>> Start Input data

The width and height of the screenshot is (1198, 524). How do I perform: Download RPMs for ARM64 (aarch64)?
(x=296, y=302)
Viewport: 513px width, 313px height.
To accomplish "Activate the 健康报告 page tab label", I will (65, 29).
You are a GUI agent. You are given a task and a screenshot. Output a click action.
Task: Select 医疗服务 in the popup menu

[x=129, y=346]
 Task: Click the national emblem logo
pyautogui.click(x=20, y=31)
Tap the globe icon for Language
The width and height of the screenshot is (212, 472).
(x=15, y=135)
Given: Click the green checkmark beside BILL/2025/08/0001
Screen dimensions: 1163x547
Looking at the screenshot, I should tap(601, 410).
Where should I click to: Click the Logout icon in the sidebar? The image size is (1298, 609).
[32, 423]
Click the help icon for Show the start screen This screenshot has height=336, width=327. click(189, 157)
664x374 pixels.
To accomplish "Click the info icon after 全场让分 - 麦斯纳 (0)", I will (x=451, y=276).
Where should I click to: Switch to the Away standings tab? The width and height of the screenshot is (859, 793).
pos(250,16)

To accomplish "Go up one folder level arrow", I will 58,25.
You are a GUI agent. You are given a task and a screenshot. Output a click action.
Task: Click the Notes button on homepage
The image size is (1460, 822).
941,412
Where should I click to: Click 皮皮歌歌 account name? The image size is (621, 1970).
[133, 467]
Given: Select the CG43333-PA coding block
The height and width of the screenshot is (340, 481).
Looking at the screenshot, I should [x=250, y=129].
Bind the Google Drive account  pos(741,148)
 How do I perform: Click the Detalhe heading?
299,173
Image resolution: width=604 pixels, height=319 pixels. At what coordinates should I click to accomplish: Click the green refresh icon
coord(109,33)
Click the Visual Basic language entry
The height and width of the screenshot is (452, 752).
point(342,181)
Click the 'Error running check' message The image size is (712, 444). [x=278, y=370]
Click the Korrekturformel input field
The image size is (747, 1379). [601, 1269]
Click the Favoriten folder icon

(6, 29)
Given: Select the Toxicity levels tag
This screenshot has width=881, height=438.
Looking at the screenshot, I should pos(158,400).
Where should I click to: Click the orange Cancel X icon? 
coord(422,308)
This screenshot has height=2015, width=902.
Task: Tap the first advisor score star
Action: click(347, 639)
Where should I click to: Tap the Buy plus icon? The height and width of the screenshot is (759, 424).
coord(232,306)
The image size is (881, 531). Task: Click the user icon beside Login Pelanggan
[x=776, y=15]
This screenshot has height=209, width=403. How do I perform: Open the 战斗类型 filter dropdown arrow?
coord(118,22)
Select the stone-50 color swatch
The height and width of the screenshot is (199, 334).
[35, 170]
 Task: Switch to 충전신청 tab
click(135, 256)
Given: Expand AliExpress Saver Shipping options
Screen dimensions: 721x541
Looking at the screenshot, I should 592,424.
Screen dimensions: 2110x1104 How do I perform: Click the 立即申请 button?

>> End Input data

▶ Short exercise
Reproduce the data verbatim, starting at the line that contains "Click the 'Error" and ending at the line that contains "[x=776, y=15]".

▶ Finished exercise
Click the 'Error running check' message The image size is (712, 444). [x=278, y=370]
Click the Korrekturformel input field
The image size is (747, 1379). [601, 1269]
Click the Favoriten folder icon

(6, 29)
Given: Select the Toxicity levels tag
This screenshot has width=881, height=438.
Looking at the screenshot, I should pos(158,400).
Where should I click to: Click the orange Cancel X icon? 
coord(422,308)
This screenshot has height=2015, width=902.
Task: Tap the first advisor score star
Action: click(347, 639)
Where should I click to: Tap the Buy plus icon? The height and width of the screenshot is (759, 424).
coord(232,306)
The image size is (881, 531). Task: Click the user icon beside Login Pelanggan
[x=776, y=15]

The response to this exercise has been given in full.